If lawmakers don’t approve his call for an independent monitor to oversee legal proceedings that follow such deaths, Cuomo will use his executive powers to go even farther and create a special prosecutor who would have the power to pursue charges against officers.
The choice was outlined behind closed doors on Tuesday, when the governor met with members of a watchdog group, the Justice Committee, and families of more than a half-dozen New York City residents who died unarmed at the hands of police during the past few years.
The group believes a special prosecutor is needed to pursue justice against police if they have acted illegally in cases where suspects died at their hands. After a roughly hourlong meeting with Cuomo, Justice Committee members said they would continue to push for the establishment of a special prosecutor’s office even as the governor pursues his more moderate route.
“We are not in agreement with the governor. We still think that his proposal for an independent monitor doesn’t go far enough and would be counterproductive,” said Yul-San Liem, a co-director of the Justice Committee, a group fighting what they say is police violence and racism in New York City.
“If it’s not passed, he would give us the special prosecutor that we asked for,” said Gwen Carr. Her son Eric Garner died last summer after police put him in a chokehold as he was arrested for selling loose cigarettes on a Staten Island street corner.
Garner’s death, as well as police shootings in Ferguson, Mo., and North Charleston, S.C., and the recent death of Baltimore’s Freddie Gray have focused national attention on use-of-force policies and broader issues involving police and minorities. All of the victims in those cases were African-American men.
Calls for greater scrutiny and oversight following the deaths of unarmed civilians emerged after Garner’s death and a grand jury’s decision not to indict any of the officers involved. But they haven’t gained traction in the full Legislature.
Senate Democrats have pushed for a creation of a special investigator within the Attorney General’s Office to investigate unarmed deaths, but Republicans who control the majority haven’t moved it forward.
The creation of a special prosecutor is opposed by many district attorneys and police unions around the state.
The Baltimore demonstrations and riots following Gray’s death from a spinal injury have moved the debate up several spaces on the list of agenda items for the New York Legislature to deal with before the end of the session in June.
Not all of the police-related deaths have occurred in major metropolitan areas.
In Albany, the public is still grappling with the April 2 second death of Donald “Dontay” Ivy, a 39-year-old city resident and former basketball star who suffered from schizophrenia. Ivy died after police used a Taser on him during a stop on an Albany street. Police contend he had lunged at them and ran when they were frisking him for weapons. Ivy also had a heart condition.
Liem said her group was reaching out to Ivy’s family to see if they wanted to join the push for a special prosecutor.
“We’re just getting in touch with them,” she said.

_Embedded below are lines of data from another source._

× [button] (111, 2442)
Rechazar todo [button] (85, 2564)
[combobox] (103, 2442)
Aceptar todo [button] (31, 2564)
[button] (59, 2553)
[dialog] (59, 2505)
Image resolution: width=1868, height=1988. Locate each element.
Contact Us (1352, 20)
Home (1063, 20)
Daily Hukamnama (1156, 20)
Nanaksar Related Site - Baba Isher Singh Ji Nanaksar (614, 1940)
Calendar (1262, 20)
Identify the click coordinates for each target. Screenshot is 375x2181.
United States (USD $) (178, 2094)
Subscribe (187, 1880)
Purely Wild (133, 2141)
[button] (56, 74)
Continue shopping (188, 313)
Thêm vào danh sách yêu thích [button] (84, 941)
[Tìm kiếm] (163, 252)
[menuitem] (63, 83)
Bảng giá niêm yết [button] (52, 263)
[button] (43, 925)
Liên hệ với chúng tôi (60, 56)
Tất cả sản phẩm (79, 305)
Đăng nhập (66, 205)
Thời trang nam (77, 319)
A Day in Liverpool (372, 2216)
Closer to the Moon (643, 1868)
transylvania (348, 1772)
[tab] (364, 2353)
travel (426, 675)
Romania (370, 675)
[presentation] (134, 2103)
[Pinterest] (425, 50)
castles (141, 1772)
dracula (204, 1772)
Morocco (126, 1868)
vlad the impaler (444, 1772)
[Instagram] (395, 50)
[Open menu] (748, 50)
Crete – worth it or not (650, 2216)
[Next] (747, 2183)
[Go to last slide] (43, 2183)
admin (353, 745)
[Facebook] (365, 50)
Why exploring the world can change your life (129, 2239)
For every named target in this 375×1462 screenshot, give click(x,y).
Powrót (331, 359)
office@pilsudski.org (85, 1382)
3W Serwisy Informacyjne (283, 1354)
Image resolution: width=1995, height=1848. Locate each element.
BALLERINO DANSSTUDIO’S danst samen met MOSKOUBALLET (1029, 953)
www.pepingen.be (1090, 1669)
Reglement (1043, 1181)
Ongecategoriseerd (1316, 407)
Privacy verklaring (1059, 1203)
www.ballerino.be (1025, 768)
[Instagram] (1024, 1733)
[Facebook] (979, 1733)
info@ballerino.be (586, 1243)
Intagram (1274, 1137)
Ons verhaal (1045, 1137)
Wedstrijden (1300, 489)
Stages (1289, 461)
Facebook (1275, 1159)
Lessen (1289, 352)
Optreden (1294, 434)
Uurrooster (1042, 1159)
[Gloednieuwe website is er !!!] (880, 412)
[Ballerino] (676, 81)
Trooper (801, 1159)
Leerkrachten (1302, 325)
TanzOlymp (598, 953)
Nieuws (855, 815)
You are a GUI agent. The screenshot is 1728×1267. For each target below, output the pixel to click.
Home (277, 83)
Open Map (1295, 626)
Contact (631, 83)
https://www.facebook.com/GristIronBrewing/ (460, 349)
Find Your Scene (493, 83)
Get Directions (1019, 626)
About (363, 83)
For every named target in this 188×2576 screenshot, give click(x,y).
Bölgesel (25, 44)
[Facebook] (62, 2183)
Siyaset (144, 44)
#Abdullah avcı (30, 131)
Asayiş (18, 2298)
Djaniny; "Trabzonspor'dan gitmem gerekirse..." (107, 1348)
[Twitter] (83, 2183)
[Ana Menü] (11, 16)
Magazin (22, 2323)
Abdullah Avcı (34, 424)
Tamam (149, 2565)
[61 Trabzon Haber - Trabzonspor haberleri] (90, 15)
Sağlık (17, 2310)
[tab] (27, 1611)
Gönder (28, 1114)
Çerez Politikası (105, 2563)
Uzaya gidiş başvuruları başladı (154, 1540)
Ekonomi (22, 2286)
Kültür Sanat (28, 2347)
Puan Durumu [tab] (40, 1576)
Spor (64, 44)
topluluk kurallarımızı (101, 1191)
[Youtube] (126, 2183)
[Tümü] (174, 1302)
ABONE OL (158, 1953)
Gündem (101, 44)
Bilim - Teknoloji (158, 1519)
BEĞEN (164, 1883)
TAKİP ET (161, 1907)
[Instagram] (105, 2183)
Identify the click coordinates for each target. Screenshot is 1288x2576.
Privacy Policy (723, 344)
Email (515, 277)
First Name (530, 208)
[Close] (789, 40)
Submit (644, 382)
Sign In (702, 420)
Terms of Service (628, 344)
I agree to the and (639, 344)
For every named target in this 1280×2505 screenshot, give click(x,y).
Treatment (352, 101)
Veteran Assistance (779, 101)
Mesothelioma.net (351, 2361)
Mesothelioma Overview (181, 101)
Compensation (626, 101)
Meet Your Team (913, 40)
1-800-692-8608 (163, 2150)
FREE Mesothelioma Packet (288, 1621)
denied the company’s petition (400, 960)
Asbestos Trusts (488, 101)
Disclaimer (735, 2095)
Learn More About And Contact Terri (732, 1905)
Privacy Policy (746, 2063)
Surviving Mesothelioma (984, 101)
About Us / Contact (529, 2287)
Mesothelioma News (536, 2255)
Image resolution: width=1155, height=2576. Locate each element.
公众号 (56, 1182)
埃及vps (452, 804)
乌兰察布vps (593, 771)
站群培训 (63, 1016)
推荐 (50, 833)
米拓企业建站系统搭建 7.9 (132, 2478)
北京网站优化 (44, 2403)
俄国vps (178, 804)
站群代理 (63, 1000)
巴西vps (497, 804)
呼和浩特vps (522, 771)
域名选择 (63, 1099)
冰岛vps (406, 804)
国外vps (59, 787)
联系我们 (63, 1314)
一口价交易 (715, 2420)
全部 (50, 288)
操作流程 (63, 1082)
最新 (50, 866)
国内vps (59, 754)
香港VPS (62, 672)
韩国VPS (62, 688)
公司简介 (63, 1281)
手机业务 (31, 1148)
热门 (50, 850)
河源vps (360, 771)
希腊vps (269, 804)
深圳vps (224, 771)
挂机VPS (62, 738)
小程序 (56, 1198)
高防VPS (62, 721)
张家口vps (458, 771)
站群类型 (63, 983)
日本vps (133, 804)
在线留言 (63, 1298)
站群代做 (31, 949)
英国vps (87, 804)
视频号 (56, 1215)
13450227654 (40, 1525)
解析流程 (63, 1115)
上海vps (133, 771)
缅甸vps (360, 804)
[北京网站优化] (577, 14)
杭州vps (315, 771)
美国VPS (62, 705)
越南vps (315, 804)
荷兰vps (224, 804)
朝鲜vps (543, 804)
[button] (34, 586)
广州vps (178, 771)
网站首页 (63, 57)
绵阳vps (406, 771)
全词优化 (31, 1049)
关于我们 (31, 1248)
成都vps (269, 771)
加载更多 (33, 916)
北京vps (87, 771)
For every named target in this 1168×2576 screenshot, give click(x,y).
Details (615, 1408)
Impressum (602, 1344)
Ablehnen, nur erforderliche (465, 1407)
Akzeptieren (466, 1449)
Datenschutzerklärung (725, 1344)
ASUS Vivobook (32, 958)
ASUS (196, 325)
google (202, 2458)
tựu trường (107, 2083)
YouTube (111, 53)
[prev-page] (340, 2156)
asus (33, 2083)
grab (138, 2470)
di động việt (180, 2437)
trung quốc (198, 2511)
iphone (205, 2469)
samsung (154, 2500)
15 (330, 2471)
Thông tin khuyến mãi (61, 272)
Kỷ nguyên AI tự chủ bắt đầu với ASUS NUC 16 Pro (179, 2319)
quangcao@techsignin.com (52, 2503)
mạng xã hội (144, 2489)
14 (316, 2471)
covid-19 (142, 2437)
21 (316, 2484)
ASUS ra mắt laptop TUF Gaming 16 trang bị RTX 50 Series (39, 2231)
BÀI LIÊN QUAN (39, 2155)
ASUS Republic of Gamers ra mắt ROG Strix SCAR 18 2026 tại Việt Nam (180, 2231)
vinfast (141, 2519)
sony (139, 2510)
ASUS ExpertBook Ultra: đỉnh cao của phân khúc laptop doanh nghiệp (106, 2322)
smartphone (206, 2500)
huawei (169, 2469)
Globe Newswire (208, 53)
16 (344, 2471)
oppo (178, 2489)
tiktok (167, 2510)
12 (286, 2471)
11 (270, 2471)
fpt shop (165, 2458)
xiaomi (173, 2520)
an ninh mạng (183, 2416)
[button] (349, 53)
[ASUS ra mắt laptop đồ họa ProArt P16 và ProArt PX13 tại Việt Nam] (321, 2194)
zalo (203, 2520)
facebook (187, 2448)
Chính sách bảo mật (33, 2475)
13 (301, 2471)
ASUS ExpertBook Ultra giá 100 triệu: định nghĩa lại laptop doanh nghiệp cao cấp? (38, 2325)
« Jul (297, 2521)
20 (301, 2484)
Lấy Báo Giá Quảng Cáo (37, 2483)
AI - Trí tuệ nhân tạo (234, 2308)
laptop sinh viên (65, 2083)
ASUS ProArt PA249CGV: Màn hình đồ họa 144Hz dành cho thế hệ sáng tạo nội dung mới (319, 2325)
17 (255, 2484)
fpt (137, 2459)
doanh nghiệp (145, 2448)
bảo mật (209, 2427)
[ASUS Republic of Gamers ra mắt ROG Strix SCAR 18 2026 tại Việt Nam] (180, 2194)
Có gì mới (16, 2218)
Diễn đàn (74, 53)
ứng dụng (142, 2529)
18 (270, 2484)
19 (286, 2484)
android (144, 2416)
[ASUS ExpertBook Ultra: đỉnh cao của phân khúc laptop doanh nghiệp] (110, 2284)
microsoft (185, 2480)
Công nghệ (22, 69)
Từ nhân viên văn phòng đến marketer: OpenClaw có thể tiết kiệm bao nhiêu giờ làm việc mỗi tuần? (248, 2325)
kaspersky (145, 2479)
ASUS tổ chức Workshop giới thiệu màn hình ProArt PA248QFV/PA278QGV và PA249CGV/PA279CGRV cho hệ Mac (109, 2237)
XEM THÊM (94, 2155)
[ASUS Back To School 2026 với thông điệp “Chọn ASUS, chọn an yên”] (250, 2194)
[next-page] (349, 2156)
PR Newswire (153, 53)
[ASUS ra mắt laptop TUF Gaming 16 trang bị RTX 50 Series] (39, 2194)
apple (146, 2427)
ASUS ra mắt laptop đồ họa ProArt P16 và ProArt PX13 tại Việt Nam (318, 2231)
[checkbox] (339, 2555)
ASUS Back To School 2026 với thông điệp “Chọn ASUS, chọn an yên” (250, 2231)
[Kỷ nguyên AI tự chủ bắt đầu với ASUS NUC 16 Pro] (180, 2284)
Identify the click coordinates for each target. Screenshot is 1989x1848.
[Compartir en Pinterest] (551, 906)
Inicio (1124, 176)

Justice Committee members believe a special prosecutor is needed in part because local district attorneys and police officers work so closely together.
Local district attorneys “cannot be impartial,” said Carol Gray, whose 16-year-old son, Kimani, was shot and killed by police in Brooklyn in March 2013. The officers claimed the teen had pointed a handgun at them.
The activists, while disagreeing with Cuomo’s approach, described their meeting as a positive step. They plan to meet again before the legislative session ends.
“These families have endured unspeakable losses and their voices are important ones in this debate,” Cuomo’s counsel Alphonso David said in a statement. “The governor has vowed to keep the dialogue open and meet with them again in the coming weeks.”
Constance Malcolm, whose 18-year-old son, Ramarley Graham, was shot by police in the Bronx in 2012, earlier on Tuesday observed that the advent of smartphone videos has brought far more scrutiny to police actions.
Both Garner’s death and the April 4 shooting of Walter Scott in North Charleston, S.C., as he fled a police officer were recorded and became national symbols of what critics say is police misconduct.
“The proof is in the video,” Malcolm said.